# Back to 9mm



## youngdon (Mar 10, 2010)

Police forces nationwide along with the FBI, DEA, ATF, etc. will be migrating back to the 9mm. With new powders, bullet technology, and improved terminal ballistic data, not to mention increased magazine capacity it seems like a good move. This won't happen all at once but as they retire their current platforms most local LE will likely follow the Feds.


----------



## Agney5 (Sep 28, 2013)

Well on a plus it should drive 9mm down on price a little bit more. On the flip side 40 is already high IMO so that price could get it out sight. The transition had been hitting the market for the last year, I just don't see the 40's hardly move at all. I'm also intrigued to see what it does to the competitive side of handgun shooting, USPSA uses 40 as their minimum caliber for major power factor for several divisions.


----------



## youngdon (Mar 10, 2010)

I've also seen two departments go to Sigs from Glock. I've been a Sig fan long before I owned one


----------



## sneakygroundbuzzard (Nov 1, 2012)

i deal with (on a frequent basis)LEO as a truck driver

i cant help myself and always ask what it is that they carry

a lot of them are issued Glocks,but tell me they carry Sigs when not on duty

some that i have talked to are issued Sigs,and thats what they carry off duty as well

i dont discuss calibers,to me thats like talking politics and religion.something i just dont do with strangers

but in my opinion, when the majority of them tell me they carry a Sig off duty,tells me something about that particular brand of fire arm

like Don,i have been a fan of Sigs long before i owned one

only gun i strap to my side now are Sig Sauer pistols( .45 acp for me )

i do own other brands,but these are what i stake my life on


----------



## youngdon (Mar 10, 2010)

I take an interest in the calibers and brands of ammo that police carry. I get a fairly regular update on it from my Brother in law who is the chief in lake Havasu City. It's always an interesting and insightful conversation.


----------



## Agney5 (Sep 28, 2013)

I over the last couple years have grown fond of Sigs my P226 Legion is probably one of my favorite guns to shoot at the moment. I would say my only knock is their price point, some of their stuff is out if sight. My wife carries a P238 and I love to shoot the gun, for what it is it is extremely easy to shoot well and recoil is very mild. But hey version is a $600 gun, the dang thing ways 15 oz, and is a relativily easy to work on/assembly.

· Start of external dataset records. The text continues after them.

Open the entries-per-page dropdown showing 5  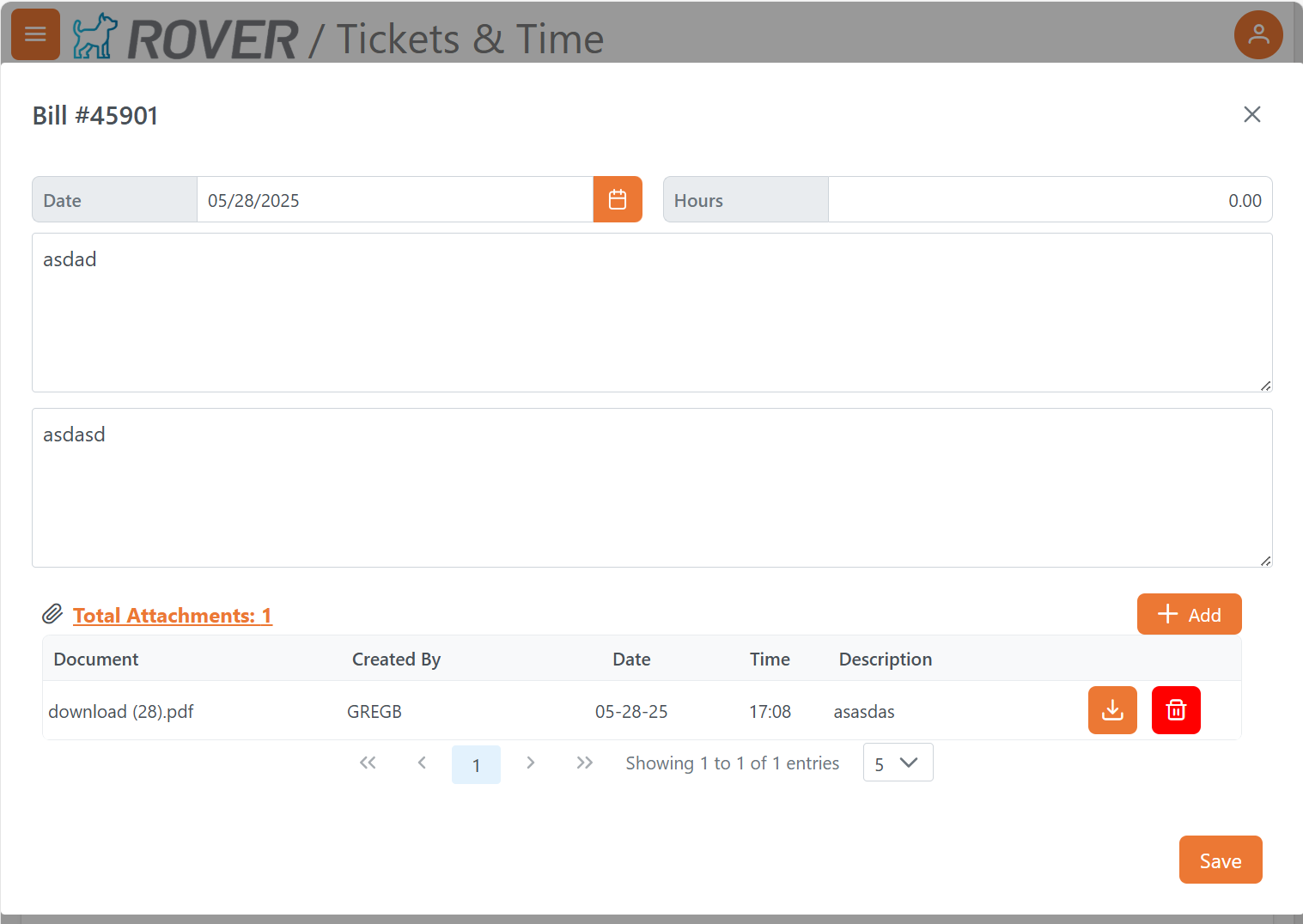tap(898, 763)
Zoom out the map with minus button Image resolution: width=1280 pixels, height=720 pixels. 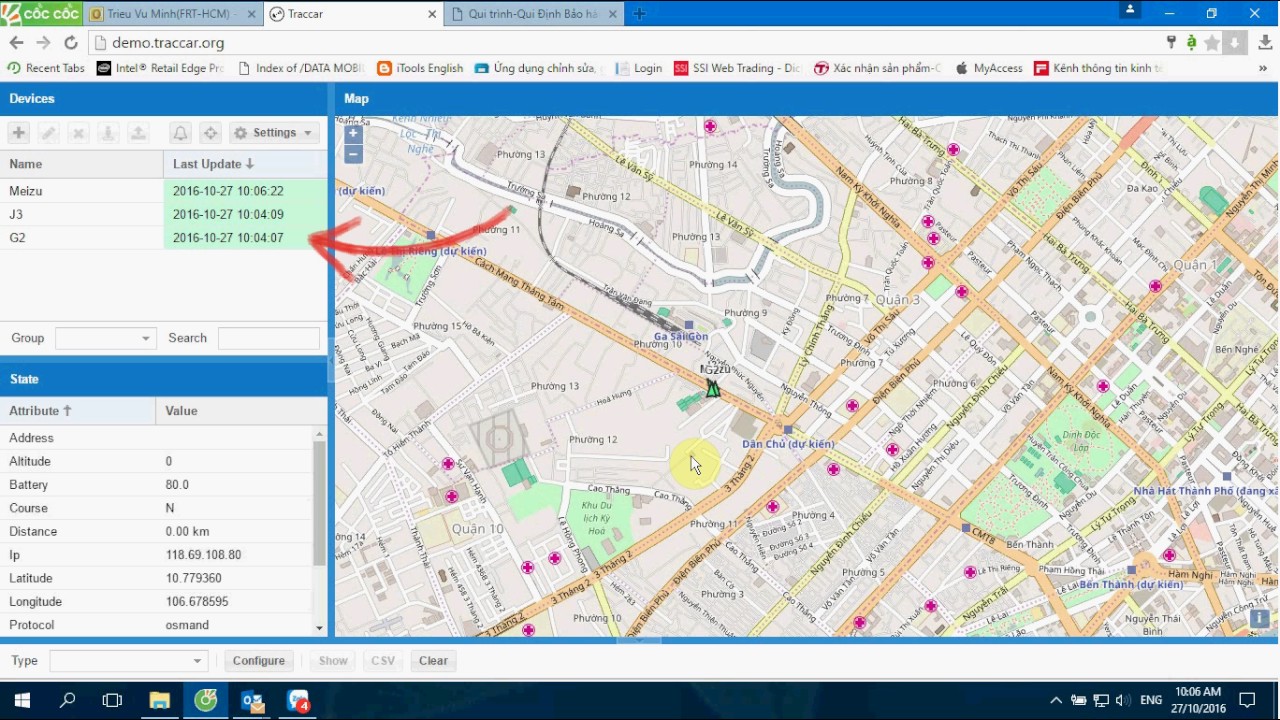tap(353, 154)
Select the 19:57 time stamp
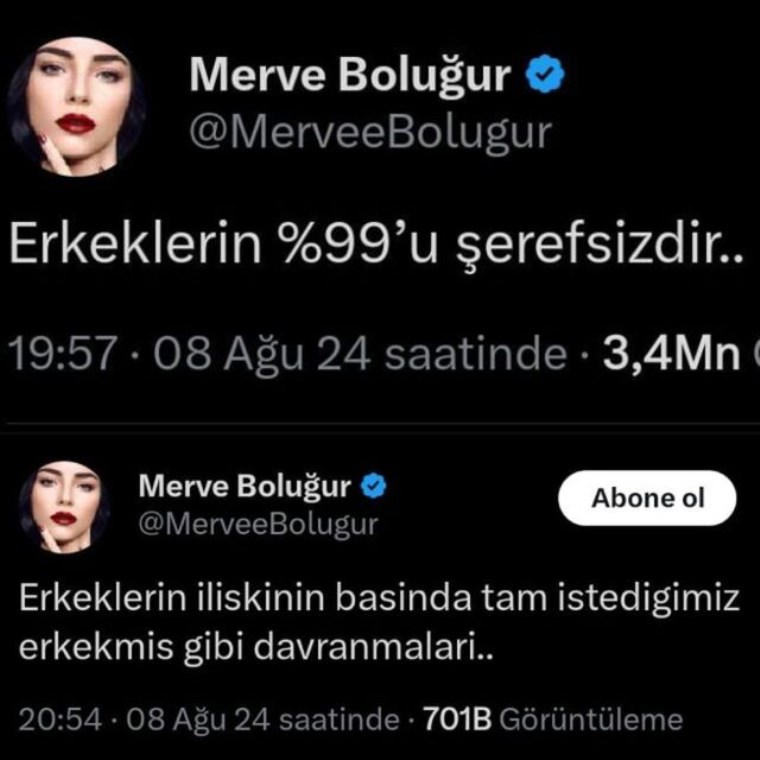The width and height of the screenshot is (760, 760). tap(63, 353)
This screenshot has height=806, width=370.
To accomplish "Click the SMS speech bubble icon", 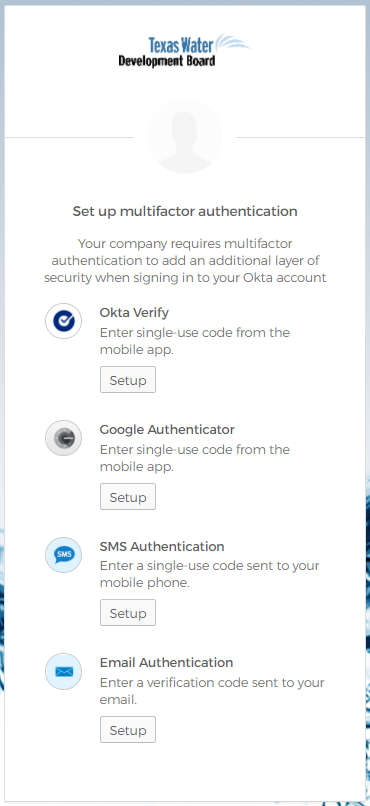I will pos(64,555).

On the 9mm side of things I will admit that 9mm has come along way and is more than adequate for self defense. However if all the common handgun calibers the 40 really stands out till this day in the FBI protocol. Lucky Gunner did a huge treat on some very common defense ammo and if you look at the overall performance of the calibers 40 had more offerings than any others meeting the standards and doing so effectively. I think a big part of that is because law enforcement has been using it so long a majority of bullet development has been done on that caliber. Really of the bunch the most disappointing was 45, I don't think it's because the 45 isn't capable, but because since hardly any department is using it the R&D hasn't been as extensive. There are some good offerings just not as many as the other calibers.

Check out the link is a good read if you have time, if not just skip to the test results they're pretty self explanatory.

http://www.luckygunner.com/labs/self-defense-ammo-ballistic-tests/


----------



## youngdon (Mar 10, 2010)

I bought my wife a P238 also. She loves it. I've thought of getting another just because it's so small and light, not to mention it shoots really well at self defense distances.


----------



## glenway (Mar 27, 2011)

I've had and carried a Sig P220 in 9mm for over 30 years but now carry a 10mm (.40 on Nitrous) Glock compact model (10+1).

Argeed that much *has * changed over that span of years. I chose the Sig when our military was involved in the switch to 9mm and the firearms choice was between the venerable Beretta 92 and the Sig. The only reason the Sig did not get the contract was because it had no external/manual safety and was essentially a right-handed pistol.

Whaddayaknow. I'm right handed. Perfect.

And, I don't want no stinkin' safety on my personal defense arms - whether it's on the right or left side or both.

Perfect.


----------



## Jonbnks (Jan 21, 2012)

My girlfriend loves her Sig Sauer p238 in 380, but now wants the p938 in 9mm. She says it's cheaper ammo, but let's face it, she hasn't bought ammo in years since I reload. I think she just wants a new gun and I'm happy to hear her wanting it. Means we'll be headed to the range more.


----------



## glenway (Mar 27, 2011)

A good step up, JB.


----------



## knapper (Feb 5, 2010)

I just got a glock 17 and took it to the range the other day and fell in love with it, I have a 21 in the gen2 but this gen4 is soo nice to shoot.


----------



## youngdon (Mar 10, 2010)

Jonbnks said:


> My girlfriend loves her Sig Sauer p238 in 380, but now wants the p938 in 9mm. She says it's cheaper ammo, but let's face it, she hasn't bought ammo in years since I reload. I think she just wants a new gun and I'm happy to hear her wanting it. Means we'll be headed to the range more.


SOOO, Did you buy her that 938 ?

I don't know what to say to you Knapper, I've never owned a glock, I've come real close a few times, just never pulled the trigger. If my #1V in 204 sells I may just snag one. I hate to sell it but don't shoot it enough to justify the safe space...lol


----------